Our data revealed that miR-155 expressions both in lower and higher risk MDS were lower in normal controls. But, the depth of miR-155 underexpression in MDS did not correlate with the depth of disease. Among MDS patients, the relatively higher expressions of miR- 155 had an adverse prognostic significance. Higher miRNA-155 levels in higher risk MDS compared to lower- risk MDS have also been demonstrated in a previous study [23]. Moreover, miR-155 expression in AML has been also reported to be overexpressed [34]. MiR-155 is a translational repressor of several myeloid transcription factors including PU.1, C/ERBβ, and CSF1R [35,36], and mice transplanted with miR-155-transfected stem cells developed a myeloproliferative disorder with abnormal granulocyte morphology analogous to MDS [35]. The dysregulation of miR-155 within the primitive bone marrow compartment may promote aberrant hematopoietic stem cell self-renewal and progression to AML [5]. MiR-155 targets SHIP-1 gene which was expressed in MDS progenitor cells. Loss of SHIP-1 protein expression may result in myeloid leukemia growth [26]. These findings suggest a role of miR-155 in MDS progression. Thus, we suspect that underexpression of miR-155 may be associated with the development of early stage MDS. And the reincrease of underexpressed miR-155 levels may be a possible mechanism of MDS progression and the leukemic transformation. There may be some genetic alterations other than miR-155 having more important role in the pathogenesis of advanced MDS.

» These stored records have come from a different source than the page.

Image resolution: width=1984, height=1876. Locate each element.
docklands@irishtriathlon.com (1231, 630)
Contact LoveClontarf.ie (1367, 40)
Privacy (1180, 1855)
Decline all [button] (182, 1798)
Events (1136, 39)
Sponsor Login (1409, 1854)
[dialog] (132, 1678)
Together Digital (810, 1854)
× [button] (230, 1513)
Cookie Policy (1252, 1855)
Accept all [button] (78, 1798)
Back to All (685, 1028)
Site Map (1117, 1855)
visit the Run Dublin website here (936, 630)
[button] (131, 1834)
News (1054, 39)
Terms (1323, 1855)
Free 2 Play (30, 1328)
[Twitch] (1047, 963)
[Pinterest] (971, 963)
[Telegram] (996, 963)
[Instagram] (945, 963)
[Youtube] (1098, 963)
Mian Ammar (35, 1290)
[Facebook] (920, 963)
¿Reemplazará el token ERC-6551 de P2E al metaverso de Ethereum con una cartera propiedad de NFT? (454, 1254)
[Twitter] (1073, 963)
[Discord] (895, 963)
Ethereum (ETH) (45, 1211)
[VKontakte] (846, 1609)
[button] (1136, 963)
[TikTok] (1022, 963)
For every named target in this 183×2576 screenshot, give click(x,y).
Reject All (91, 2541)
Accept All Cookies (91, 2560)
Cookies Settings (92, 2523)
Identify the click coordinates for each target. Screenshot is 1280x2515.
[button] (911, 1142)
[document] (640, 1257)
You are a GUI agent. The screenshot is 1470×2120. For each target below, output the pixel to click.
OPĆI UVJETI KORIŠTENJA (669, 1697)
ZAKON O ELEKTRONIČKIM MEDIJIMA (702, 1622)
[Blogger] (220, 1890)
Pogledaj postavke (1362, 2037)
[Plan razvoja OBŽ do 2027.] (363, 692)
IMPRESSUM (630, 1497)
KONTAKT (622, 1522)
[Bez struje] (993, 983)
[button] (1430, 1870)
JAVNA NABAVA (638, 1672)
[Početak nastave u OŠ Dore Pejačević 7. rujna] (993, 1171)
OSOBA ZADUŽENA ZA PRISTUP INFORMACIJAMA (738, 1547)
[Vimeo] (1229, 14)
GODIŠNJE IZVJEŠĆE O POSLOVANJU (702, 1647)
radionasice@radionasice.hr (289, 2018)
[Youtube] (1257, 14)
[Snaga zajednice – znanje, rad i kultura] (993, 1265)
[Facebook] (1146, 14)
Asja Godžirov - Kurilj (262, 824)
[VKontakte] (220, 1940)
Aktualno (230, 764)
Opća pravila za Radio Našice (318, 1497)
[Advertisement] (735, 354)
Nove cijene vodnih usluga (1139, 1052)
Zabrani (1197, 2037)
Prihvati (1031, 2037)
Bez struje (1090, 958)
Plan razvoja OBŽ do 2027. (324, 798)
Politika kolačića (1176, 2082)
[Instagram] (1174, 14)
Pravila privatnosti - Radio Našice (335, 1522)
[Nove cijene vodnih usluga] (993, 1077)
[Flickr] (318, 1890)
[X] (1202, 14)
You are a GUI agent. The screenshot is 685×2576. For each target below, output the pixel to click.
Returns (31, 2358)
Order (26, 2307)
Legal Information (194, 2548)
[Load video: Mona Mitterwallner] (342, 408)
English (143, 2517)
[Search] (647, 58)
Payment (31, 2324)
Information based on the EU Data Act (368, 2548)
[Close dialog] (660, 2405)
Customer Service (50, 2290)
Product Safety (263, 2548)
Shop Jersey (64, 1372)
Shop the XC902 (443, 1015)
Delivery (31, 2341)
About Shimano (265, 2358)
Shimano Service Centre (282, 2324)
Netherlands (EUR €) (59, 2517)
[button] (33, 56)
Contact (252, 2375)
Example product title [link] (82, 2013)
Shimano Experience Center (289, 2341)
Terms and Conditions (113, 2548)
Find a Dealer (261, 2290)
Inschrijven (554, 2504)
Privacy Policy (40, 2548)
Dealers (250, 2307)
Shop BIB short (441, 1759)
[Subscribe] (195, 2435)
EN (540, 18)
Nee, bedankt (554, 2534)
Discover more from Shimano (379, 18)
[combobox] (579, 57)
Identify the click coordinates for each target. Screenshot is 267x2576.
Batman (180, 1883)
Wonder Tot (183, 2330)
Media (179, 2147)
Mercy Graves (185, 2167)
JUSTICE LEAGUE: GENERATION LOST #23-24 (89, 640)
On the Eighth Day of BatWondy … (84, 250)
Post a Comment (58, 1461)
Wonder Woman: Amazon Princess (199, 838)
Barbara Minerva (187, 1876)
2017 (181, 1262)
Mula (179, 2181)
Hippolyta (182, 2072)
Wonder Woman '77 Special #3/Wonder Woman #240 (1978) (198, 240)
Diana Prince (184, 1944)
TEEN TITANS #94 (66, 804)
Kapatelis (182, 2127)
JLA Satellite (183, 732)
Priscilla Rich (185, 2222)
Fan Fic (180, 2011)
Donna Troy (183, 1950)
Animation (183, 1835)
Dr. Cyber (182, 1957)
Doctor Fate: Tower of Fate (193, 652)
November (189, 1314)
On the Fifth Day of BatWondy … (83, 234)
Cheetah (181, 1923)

As shown in Fig. 1, miR-124a underexpression may be a role in pathogenesis of MDS. In addition, miR-124a tended to be associated with OS and LFS, although there were no differences in miR-124a levels between higher and lower risk MDS patients. MiR-124a expression inversely correlates with promoter methylation [24]. Thus, relatively higher miR-124a expressions in MDS patients might lead to poor response to hypomethylating agents and this might have an adverse impact on progression to AML and survivals. Further investigations are needed to define the mechanism of miR-124a and miR-155 in MDS pathogenesis and prognosis. Although our study was limited by the relatively small number of patients included, we identified several miRNAs associated with pathogenesis, leukemic transformation, and prognosis in MDS.

1. MiR-124a, miR-155, miR-182, miR-200c, miR- 342-5p, and Let-7a expressions might be associated with myelodysplastic syndrome (MDS) pathogenesis.

2. MiR-21, miR-126, 146b-5p, and miR-155 might be associated with MDS progression.

3. The higher expressions of miR-126 and miR-155 may predict significantly worse prognosis.